A couple of weeks ago, I ran a marathon. Yes, you
heard right. I trained for a freaking 42.195kms race. I didn't go fast, but I
finished it!
There are so many things that I would like to write
about those 5 hours and 45 minutes. It can seem like a very long time. But the Beirut Marathon Association did a very good job at organizing it and the
experience was overall very positive.
I went there with my friends (who are all experts
runners by the way!) and my husband bright and early at 6 am to Biel, the area
where the Marathon was starting and ran up till 12:45pm, till the finish line
in Martyr's Square.
Some very unusual things happened that day:
1) Amazingly enough, the Marathon started at 7:00
am sharp!
2) Hamra street was empty. For those of you who go
to Hamra often, you know that this is a miracle
3) All Lebanese came together to run all throughout
Beirut
It is this last point that I want to stress. A few
weeks before the Marathon, the organizers hung promotional posters all over
town, with catchy slogans related to why people run (and tied sometimes to
advertisements). What really caught my eye was this poster that said, "I
run for diversity".
I think the Marathon was true to this slogan. And
one of the rare occasions when you would see people from all groups of society,
Achrafieh ladies next to veiled runners, old and young, foreigners and
Lebanese, men and women, all running together. It was a beautiful experience.

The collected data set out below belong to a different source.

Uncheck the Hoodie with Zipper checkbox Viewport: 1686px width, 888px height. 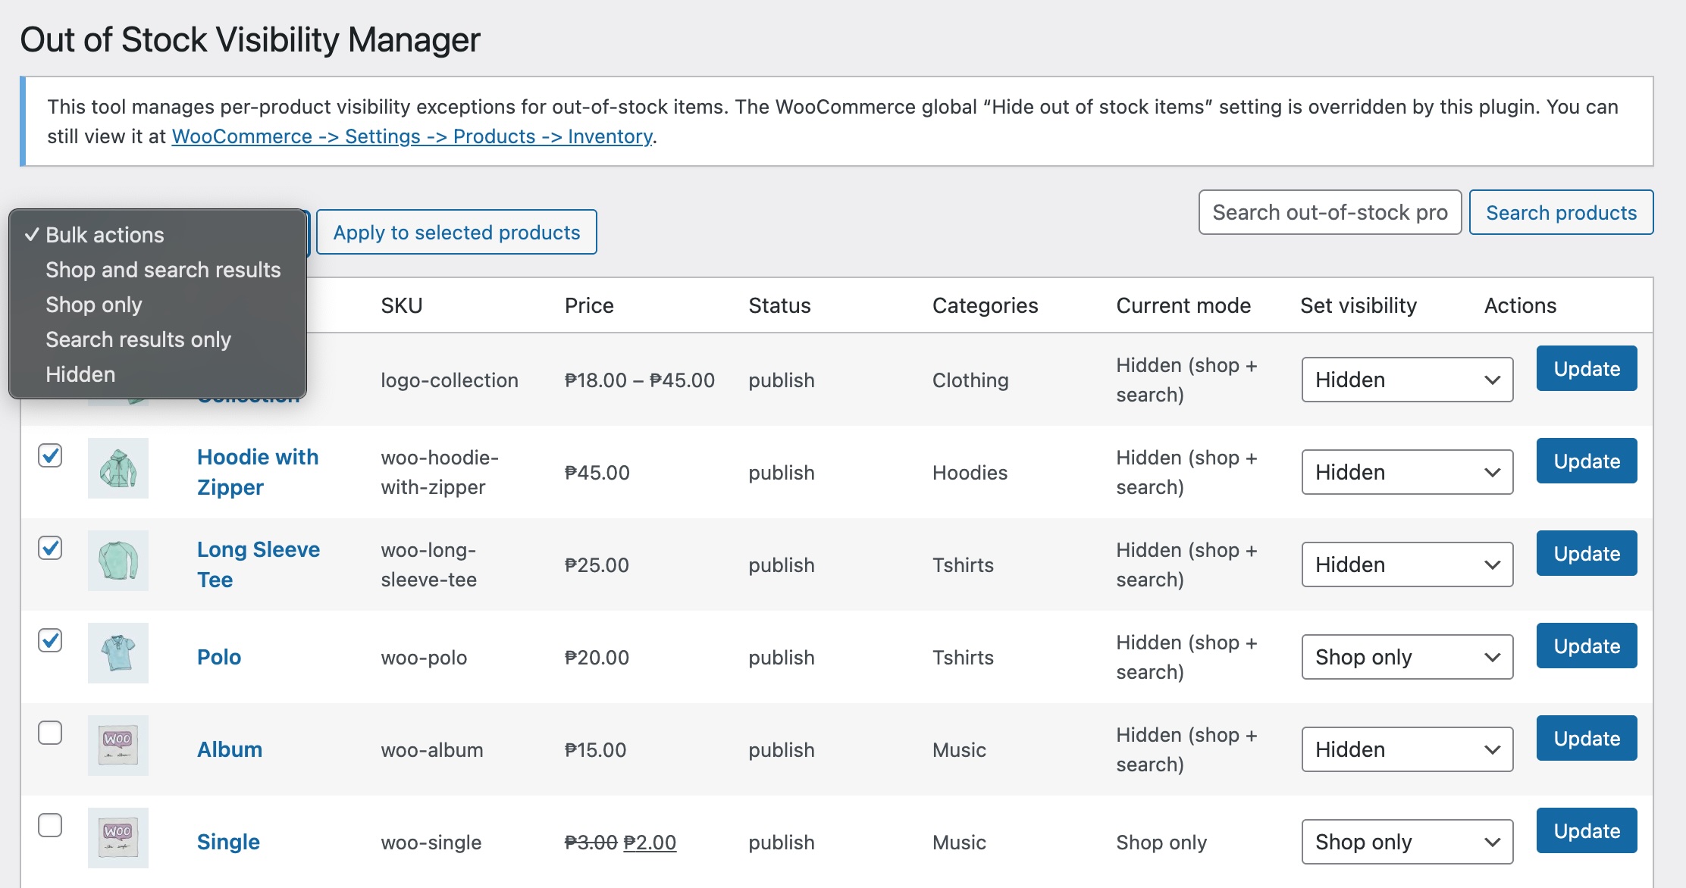coord(50,455)
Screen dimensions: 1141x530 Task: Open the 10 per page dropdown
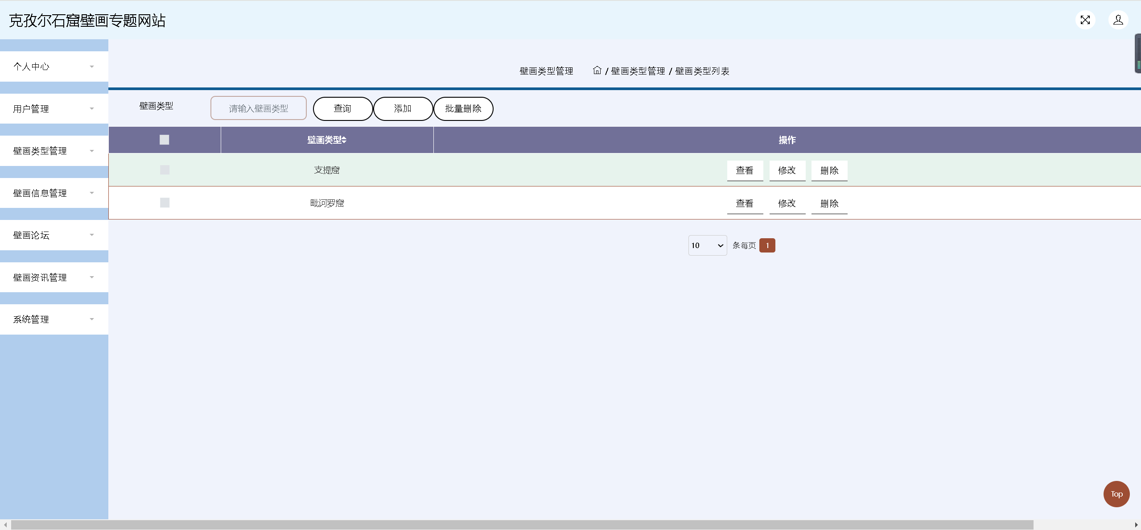[x=707, y=245]
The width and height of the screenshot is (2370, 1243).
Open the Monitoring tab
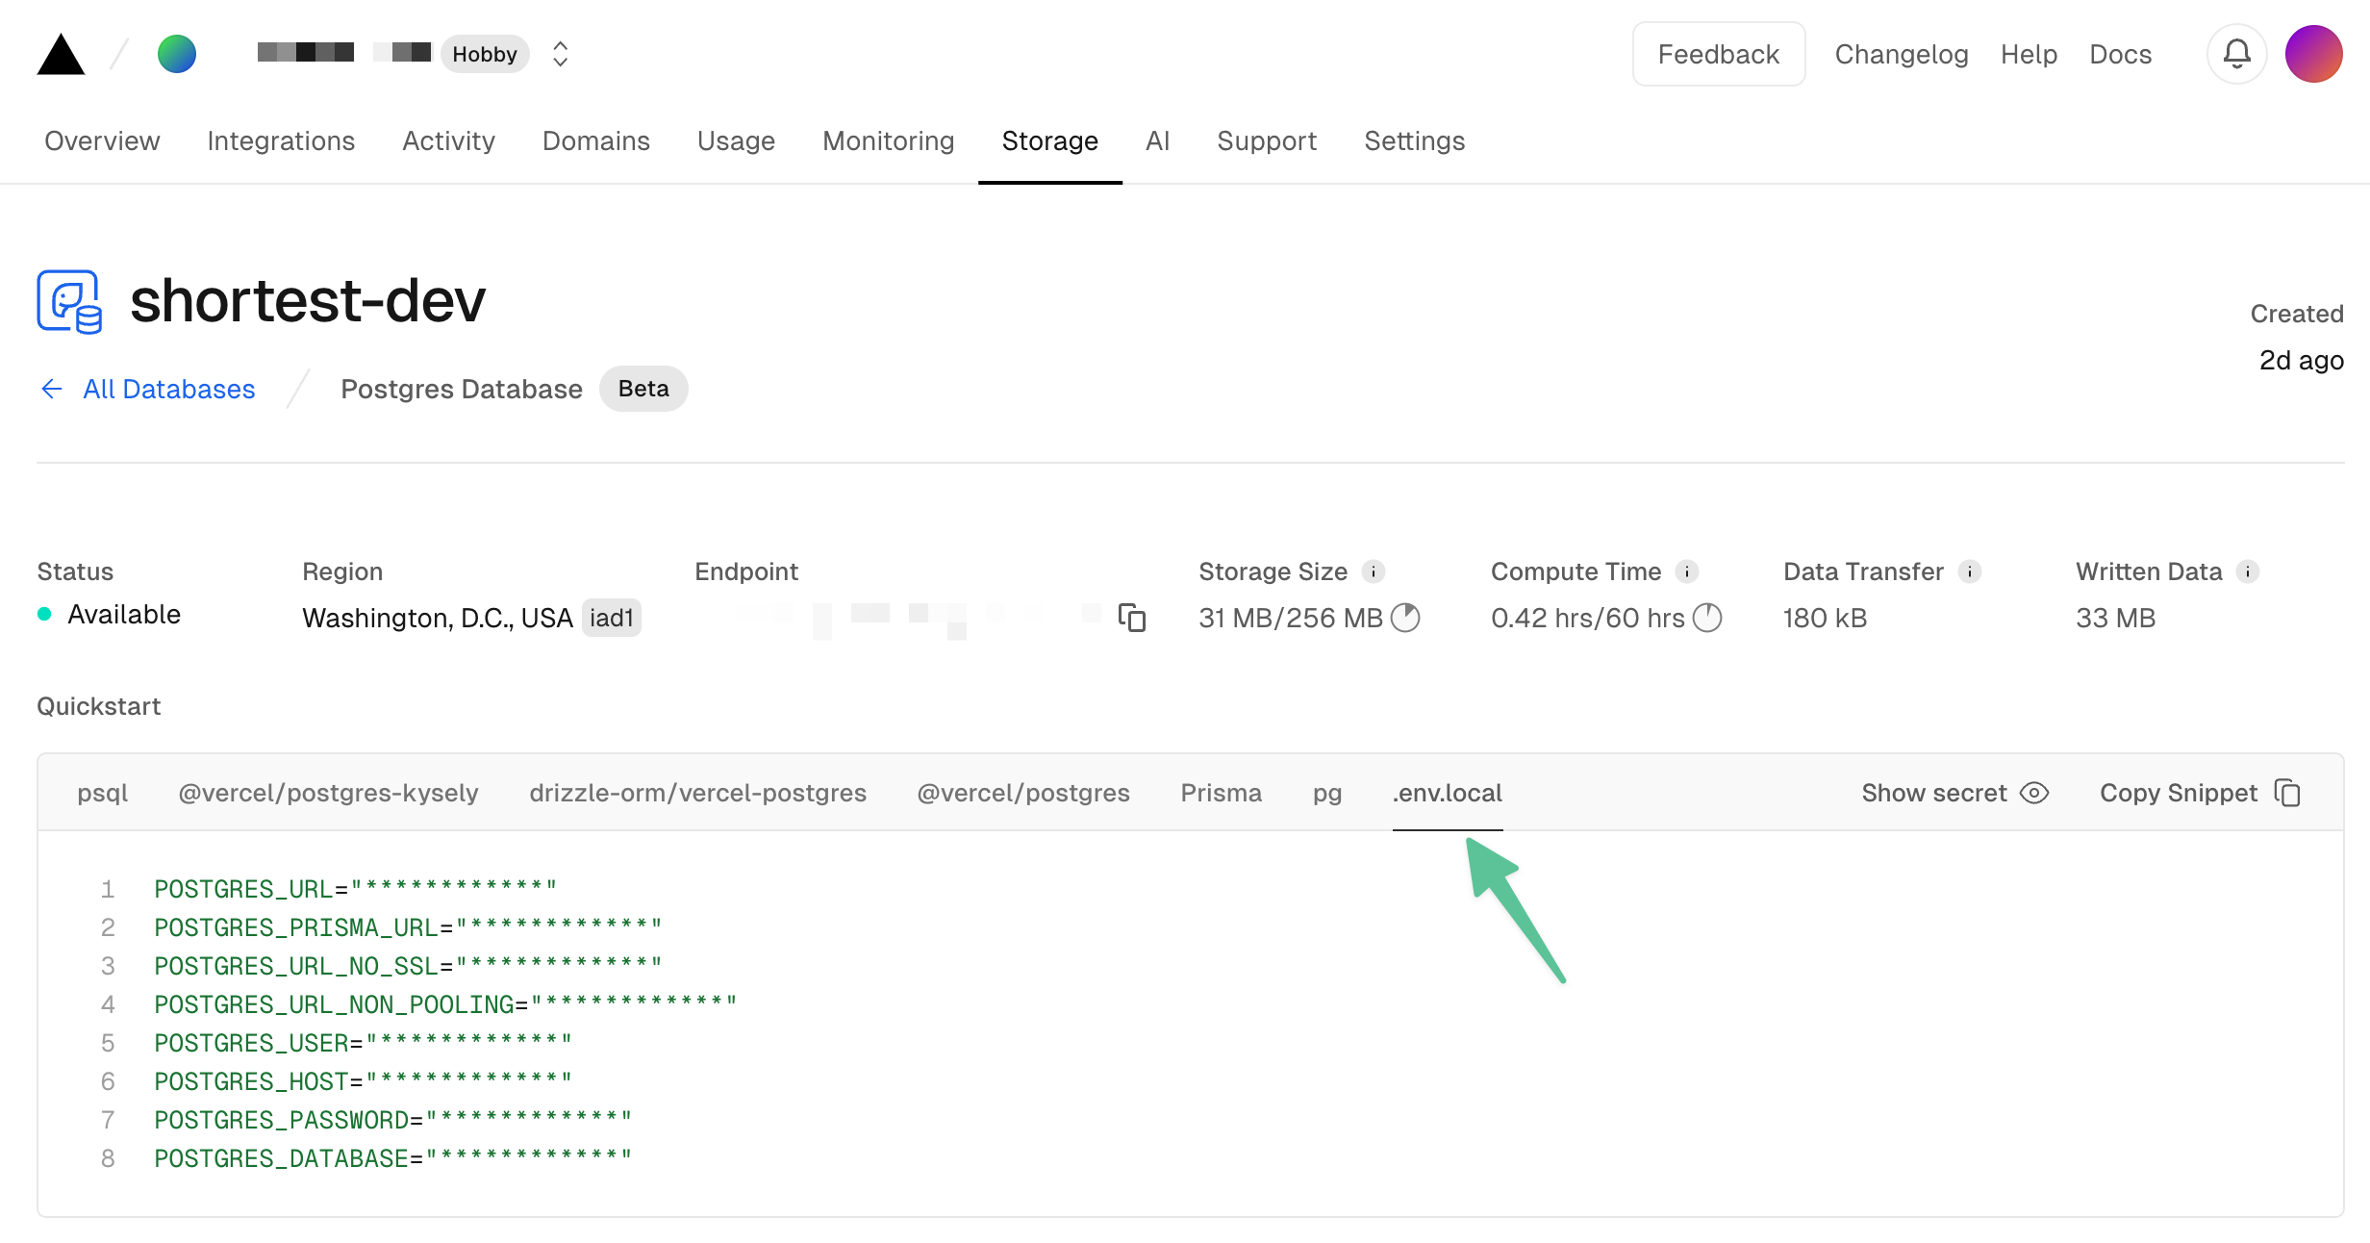coord(888,140)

I had the chance to run in some of the
neighborhoods considered "dangerous" by people from my side of town,
to realize that nothing was really different from the other side really
(besides the house of worship of course)...

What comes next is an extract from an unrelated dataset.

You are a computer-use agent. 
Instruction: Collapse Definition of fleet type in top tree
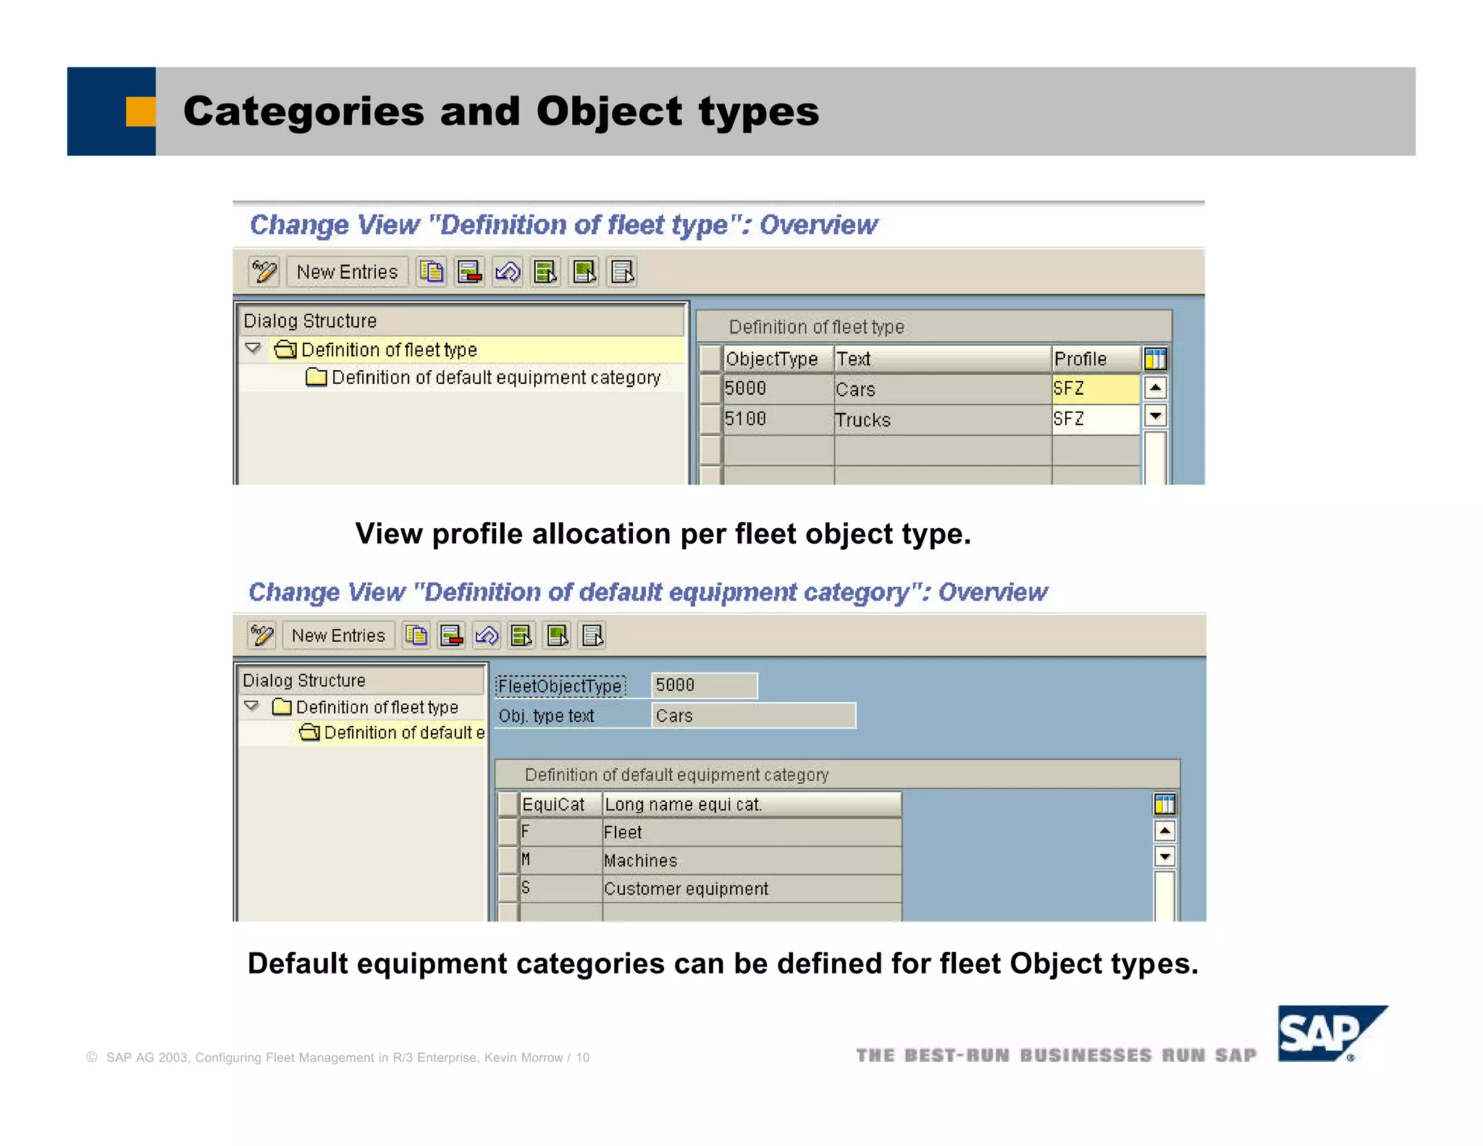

Yesterday a friend told me that the Beirut Marathon
is one of the hardest in the world because it is very lonely. Indeed, there
aren't many people cheering on the sidelines, because no one really stops to
see you (besides your very kind friends who generously spend their Sunday
passing you water bottles). So it gets boring and you need to self motivate a
lot (thankfully my hubbie was by my side all the time!) Also, there were
some drivers who, believe it or not, defiantly drive on the closed roads, which
makes the experience annoying at times and infuriating at others!
But it can't get better than running on the
Corniche, with the sun on your face, and the breeze from the sea.